The nobles, who had been accustomed to the second Henry, and Richard, and John, and who had never pictured to themselves a monarch of ten, scarcely knew how to act. Never, indeed, save in the case of Edgar Atheling, had a child figured as King of England, and how he was to deal with the difficulties that beset the throne was more than they could imagine. For a time they remained silent. But Pembroke again spoke, pointed out the degradation of a foreign prince being in possession of the kingdom, and asked them earnestly to crown the rightful heir and drive out the foreigner and his myrmidons. Suddenly, as if by inspiration, they all threw off their reserve, and cried with one voice—
“So let it be: let the boy be king. Long live King Henry!”
Pembroke having succeeded so far, lost no time in bringing the business to a conclusion. On Friday, the 28th of October, Henry was ceremoniously conducted by the barons and prelates to the abbey church, placed upon a throne, and consecrated; and the crown of St. Edward not being within reach, he was crowned with the golden collar which his mother was in the habit of wearing round her neck. In the absence of Langton, the bishop of Bath performed the ceremony, and the royal boy, having taken the oaths usually taken by the kings of England at their coronation, “to bear reverence and honour to God and to his Holy Church, and to do right and justice to all his people,” did homage besides to the Church of Rome, for his kingdom of England and Ireland.
But so utterly had the public mind been poisoned against King John and all related to him, that even in Gloucester, the stronghold of royalty, popular opinion was divided, and the partisans of the young king, who were known by the white cross of Guienne which they wore on their breasts, had frays in the streets with the adherents of Prince Louis.
“By my faith,” remarked the Earl of Derby to Pembroke as they returned from the abbey to the castle, riding on either hand of the royal boy, “I much marvel to see that even in this city of Gloucester many faces frown sullenly on King Henry’s state.”
“Even so,” replied Pembroke, thoughtfully, “and the sky is dull and dismal. A little while, and the clouds will clear away and the sun shine as of yore.”

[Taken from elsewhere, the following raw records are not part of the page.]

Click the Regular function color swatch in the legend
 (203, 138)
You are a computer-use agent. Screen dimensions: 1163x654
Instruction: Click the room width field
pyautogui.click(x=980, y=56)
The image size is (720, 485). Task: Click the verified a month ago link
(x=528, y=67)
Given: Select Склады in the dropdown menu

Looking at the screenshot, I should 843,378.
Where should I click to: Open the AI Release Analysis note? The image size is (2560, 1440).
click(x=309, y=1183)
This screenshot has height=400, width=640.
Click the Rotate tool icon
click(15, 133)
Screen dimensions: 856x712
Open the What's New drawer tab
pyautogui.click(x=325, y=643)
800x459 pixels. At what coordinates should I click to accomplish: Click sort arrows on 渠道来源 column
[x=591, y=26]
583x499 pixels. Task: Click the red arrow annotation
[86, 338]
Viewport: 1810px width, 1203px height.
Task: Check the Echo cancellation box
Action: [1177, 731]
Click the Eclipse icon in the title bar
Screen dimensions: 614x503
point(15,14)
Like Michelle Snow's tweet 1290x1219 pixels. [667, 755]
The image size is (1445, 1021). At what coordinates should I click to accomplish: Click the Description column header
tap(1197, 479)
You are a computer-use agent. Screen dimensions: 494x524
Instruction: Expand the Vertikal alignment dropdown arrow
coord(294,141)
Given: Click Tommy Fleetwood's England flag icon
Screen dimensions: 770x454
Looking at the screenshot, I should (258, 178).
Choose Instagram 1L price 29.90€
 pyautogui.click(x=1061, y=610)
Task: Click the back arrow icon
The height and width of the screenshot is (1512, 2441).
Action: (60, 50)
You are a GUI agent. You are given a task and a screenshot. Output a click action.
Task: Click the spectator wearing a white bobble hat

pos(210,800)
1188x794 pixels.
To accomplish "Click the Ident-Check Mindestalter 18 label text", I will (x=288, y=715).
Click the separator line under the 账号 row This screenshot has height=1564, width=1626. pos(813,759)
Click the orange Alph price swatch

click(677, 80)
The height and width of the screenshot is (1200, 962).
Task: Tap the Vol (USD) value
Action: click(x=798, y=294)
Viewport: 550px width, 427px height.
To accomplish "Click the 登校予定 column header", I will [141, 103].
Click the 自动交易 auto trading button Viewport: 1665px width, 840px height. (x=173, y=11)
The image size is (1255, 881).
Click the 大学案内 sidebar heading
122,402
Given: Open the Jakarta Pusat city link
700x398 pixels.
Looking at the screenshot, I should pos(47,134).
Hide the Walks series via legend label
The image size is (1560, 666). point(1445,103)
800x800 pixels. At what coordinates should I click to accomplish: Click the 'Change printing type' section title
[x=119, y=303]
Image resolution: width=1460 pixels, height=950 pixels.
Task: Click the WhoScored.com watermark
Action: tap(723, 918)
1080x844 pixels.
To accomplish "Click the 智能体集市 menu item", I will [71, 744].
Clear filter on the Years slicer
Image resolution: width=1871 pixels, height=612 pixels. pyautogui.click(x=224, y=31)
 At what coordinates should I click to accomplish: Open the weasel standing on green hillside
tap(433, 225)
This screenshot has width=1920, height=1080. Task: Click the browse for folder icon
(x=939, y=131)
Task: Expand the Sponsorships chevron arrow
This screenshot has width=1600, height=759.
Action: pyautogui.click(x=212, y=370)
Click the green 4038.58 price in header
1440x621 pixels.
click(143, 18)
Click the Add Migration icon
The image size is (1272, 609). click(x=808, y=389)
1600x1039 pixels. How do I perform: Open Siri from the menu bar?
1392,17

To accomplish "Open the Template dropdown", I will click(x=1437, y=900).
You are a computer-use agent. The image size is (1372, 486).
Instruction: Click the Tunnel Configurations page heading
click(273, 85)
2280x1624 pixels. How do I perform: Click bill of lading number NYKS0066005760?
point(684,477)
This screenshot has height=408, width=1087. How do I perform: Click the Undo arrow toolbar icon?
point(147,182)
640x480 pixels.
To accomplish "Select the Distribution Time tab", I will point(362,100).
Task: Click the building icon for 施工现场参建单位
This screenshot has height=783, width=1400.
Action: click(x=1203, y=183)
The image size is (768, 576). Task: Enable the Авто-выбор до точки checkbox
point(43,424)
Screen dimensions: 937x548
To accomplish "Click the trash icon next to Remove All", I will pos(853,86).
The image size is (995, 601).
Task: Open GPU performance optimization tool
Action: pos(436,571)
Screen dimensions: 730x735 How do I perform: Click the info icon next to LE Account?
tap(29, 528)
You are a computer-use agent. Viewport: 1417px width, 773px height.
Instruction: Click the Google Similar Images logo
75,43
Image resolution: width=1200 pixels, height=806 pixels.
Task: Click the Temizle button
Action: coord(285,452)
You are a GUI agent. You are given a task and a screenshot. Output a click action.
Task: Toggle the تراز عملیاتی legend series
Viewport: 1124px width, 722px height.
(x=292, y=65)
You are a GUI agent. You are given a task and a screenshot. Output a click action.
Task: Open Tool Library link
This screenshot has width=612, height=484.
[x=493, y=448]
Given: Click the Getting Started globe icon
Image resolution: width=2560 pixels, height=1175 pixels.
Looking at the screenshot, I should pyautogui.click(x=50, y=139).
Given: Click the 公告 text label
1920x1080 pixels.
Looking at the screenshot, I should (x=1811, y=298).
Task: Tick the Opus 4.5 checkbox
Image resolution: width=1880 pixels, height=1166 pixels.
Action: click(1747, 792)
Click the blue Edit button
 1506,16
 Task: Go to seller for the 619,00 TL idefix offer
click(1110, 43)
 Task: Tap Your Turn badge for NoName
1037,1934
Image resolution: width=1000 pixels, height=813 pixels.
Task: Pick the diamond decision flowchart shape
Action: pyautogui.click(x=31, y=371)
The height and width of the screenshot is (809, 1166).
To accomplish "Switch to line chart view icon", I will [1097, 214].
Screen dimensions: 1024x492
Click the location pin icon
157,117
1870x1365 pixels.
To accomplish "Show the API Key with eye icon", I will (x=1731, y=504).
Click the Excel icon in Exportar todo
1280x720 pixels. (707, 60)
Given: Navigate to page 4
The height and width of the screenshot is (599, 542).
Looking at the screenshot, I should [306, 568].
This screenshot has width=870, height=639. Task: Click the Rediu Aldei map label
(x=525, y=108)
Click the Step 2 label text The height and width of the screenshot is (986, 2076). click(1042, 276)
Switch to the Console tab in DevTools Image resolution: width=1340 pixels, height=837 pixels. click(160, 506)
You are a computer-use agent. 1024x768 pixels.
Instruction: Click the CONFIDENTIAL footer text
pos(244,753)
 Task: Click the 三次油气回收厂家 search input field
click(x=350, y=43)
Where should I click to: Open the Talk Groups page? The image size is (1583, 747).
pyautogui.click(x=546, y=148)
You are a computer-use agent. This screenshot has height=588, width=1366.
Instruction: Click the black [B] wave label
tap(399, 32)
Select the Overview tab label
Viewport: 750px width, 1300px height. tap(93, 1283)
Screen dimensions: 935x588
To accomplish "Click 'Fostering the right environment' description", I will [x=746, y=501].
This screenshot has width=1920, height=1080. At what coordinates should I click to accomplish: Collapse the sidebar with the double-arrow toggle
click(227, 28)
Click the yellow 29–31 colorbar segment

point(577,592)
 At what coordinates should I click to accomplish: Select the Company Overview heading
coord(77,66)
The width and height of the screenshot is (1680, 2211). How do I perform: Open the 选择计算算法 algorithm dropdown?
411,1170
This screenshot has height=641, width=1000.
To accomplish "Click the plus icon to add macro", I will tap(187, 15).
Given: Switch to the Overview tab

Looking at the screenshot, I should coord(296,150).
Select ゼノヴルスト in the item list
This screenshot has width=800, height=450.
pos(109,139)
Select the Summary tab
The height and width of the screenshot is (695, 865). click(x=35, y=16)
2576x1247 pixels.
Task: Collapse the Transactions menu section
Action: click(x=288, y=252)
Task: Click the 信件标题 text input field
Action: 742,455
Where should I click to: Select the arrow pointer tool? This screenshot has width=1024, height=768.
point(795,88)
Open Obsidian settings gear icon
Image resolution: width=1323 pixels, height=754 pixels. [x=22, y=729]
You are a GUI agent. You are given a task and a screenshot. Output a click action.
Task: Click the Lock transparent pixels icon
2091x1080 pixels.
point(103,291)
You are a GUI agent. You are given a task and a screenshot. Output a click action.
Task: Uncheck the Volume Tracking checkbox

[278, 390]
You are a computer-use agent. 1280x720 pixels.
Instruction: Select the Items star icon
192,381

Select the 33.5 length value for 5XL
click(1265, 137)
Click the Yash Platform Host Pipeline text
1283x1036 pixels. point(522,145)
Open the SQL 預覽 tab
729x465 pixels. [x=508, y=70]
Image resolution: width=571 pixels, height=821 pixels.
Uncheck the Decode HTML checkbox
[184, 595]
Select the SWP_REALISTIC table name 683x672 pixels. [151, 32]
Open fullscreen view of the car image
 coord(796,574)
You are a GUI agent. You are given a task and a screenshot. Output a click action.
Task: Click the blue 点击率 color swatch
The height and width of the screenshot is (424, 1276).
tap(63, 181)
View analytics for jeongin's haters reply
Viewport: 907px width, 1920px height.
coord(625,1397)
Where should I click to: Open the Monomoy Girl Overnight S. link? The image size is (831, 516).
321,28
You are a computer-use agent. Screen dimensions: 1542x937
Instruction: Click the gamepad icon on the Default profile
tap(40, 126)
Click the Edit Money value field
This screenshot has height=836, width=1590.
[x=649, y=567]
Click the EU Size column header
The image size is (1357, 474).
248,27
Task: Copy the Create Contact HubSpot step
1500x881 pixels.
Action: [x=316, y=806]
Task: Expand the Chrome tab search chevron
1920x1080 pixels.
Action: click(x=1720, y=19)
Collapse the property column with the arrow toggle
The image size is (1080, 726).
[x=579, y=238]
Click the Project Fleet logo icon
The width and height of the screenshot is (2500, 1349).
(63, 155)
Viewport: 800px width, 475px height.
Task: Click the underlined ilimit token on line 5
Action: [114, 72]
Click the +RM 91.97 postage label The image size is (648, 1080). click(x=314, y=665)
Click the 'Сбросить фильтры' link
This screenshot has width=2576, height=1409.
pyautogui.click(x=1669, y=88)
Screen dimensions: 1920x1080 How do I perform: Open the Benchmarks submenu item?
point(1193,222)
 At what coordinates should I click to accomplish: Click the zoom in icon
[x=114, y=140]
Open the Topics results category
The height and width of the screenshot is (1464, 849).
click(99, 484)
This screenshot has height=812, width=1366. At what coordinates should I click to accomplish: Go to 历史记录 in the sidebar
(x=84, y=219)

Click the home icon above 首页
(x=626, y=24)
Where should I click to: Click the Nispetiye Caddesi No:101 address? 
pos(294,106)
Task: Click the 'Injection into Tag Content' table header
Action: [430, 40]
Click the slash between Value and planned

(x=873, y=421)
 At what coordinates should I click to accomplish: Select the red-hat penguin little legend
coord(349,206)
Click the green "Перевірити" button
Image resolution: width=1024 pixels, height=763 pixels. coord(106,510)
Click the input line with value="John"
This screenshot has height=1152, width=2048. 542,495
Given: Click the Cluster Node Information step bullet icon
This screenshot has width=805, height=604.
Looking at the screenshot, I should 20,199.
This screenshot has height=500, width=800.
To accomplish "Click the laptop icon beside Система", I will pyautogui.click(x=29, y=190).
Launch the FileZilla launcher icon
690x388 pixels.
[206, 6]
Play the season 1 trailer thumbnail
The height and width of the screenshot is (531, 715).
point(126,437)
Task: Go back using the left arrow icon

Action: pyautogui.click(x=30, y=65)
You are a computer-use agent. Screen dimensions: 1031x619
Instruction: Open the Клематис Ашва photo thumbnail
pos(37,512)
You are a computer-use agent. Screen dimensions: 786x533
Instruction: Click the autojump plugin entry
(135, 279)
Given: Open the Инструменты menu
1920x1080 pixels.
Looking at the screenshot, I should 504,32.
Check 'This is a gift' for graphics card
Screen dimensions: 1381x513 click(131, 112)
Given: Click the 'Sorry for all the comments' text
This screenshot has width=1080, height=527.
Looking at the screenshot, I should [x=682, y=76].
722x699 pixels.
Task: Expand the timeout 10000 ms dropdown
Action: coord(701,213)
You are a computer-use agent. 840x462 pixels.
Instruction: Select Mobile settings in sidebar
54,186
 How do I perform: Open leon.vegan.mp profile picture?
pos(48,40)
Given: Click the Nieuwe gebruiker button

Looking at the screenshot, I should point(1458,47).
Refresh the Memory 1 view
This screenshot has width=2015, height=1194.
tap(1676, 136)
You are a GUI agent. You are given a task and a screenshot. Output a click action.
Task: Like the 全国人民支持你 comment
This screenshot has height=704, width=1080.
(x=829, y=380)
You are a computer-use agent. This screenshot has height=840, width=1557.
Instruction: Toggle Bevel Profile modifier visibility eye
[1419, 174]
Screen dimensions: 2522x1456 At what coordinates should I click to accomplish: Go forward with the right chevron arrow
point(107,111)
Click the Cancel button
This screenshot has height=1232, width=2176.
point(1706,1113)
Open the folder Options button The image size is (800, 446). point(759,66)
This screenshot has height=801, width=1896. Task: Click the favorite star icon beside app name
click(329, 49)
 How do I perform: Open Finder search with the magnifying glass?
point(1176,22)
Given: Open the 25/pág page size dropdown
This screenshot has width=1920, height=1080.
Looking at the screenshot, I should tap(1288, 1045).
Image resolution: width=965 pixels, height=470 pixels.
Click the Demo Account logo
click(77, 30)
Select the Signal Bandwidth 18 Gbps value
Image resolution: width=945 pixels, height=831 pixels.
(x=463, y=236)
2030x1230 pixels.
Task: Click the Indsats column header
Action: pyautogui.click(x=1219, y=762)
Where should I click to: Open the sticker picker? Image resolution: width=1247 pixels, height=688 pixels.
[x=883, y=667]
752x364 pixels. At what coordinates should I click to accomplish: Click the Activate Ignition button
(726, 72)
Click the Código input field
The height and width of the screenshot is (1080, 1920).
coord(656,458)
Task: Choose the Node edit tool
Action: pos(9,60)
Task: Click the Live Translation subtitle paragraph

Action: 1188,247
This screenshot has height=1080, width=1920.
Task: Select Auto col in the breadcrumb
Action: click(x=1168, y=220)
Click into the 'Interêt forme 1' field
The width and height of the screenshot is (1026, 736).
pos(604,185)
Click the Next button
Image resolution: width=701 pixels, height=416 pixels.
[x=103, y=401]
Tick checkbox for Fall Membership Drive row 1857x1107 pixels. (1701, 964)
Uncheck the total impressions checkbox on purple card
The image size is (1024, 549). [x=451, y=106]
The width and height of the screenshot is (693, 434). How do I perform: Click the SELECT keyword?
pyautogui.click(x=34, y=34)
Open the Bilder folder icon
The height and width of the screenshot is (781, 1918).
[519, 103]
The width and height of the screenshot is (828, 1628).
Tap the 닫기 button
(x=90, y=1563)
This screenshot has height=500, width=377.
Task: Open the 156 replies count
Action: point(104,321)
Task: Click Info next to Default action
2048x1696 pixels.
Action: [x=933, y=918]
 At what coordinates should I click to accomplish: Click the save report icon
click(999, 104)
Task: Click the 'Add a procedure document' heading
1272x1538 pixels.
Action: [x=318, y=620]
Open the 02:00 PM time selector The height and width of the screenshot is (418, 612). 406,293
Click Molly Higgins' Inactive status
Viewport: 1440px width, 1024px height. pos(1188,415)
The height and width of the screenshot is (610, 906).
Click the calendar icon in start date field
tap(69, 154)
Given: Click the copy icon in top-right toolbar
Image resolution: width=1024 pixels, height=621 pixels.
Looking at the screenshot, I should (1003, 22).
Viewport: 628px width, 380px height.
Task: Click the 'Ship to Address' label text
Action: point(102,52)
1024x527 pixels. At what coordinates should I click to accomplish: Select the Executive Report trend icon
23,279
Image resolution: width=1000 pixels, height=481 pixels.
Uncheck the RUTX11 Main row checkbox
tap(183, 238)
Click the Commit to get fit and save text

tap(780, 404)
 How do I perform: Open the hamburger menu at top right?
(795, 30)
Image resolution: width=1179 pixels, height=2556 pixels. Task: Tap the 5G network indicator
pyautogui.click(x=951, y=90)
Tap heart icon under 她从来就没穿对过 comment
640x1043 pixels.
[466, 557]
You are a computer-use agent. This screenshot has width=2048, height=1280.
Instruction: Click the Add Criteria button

“May God and the saints so order it!” said Derby.
A few days later, Henry, at the suggestion of the papal legate, took the cross, that his cause might appear the more sacred in the eyes of both friends and foes; and Pembroke, having been appointed Protector, with the title of “Rector regis et regia,” during Henry’s minority, appointed Henry de Marisco Keeper of the Great Seal, gave notice of the coronation to continental countries, and issued a proclamation of pardon to all offenders who should make their submission within a reasonable time. In consequence, Salisbury, Warren, Arundel, Roger Merley de Merley, and William Marshal, eldest son of the Protector, broke with Louis and swore allegiance to Henry. But still the aspect of affairs appeared most gloomy, for Louis was in possession of a large portion of England, and Robert Fitzwalter and the confederate barons were still, in spite of his coldness and affronts, bent on placing the heir of France on the English throne.
And what did Isabel of Angoulême do in this emergency? Not certainly what a woman with a fine sense of duty would have thought of doing, nor what she would have done if she could have foreseen the future. But at that time clouds and darkness rested on the house of Plantagenet, and if a magician could have shown Isabel her future and that of the royal race of England in one of those magic mirrors in which Catherine de Medici was in the habit of seeing the fortunes of her descendants, she would, doubtless, either have deemed the whole a delusion or shrunk from the fate that awaited her new venture in life.
However, she consulted no mirror except that in which she had been in the habit of surveying the fair oval face and the regular majestic features which had won her so much fame throughout Christendom as “the Helen of the Middle Ages,” and she had no difficulty in learning that she still retained the charms necessary to fascinate the hearts of men. In England, indeed, she could not cherish the hope of any great matrimonial success, but there were countries beyond the narrow seas where she might yet achieve conquests, so she thought of her native land, with its sparkling rivers and its beautiful climate, and a few months after John’s death, leaving the boy-king and his infant brother Richard and his three sisters to their fate, she embarked for the Continent and repaired to Angoulême.